§ **WHAT TO PRODUCE**: Your task is to filter the data below down to the lines holding "screenshot".

§ **DATA**:
=======

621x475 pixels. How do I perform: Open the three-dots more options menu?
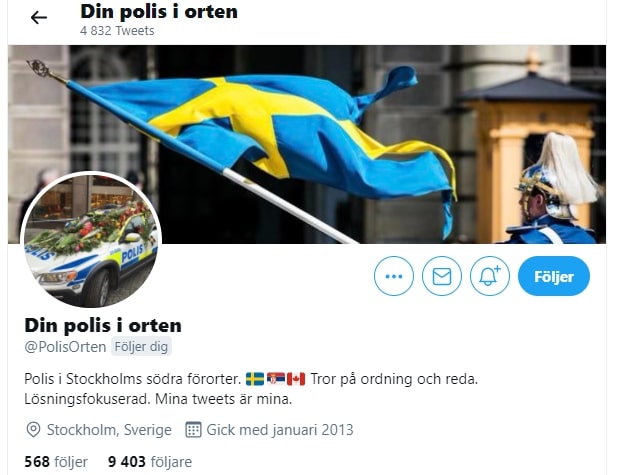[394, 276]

=======

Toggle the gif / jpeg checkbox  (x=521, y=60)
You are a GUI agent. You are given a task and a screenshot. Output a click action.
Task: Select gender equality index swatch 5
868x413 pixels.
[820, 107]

=======

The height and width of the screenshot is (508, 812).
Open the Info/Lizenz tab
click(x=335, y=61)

=======

§ **SOLUTION BELOW**:
You are a GUI agent. You are given a task and a screenshot. Output a click action.
The height and width of the screenshot is (508, 812).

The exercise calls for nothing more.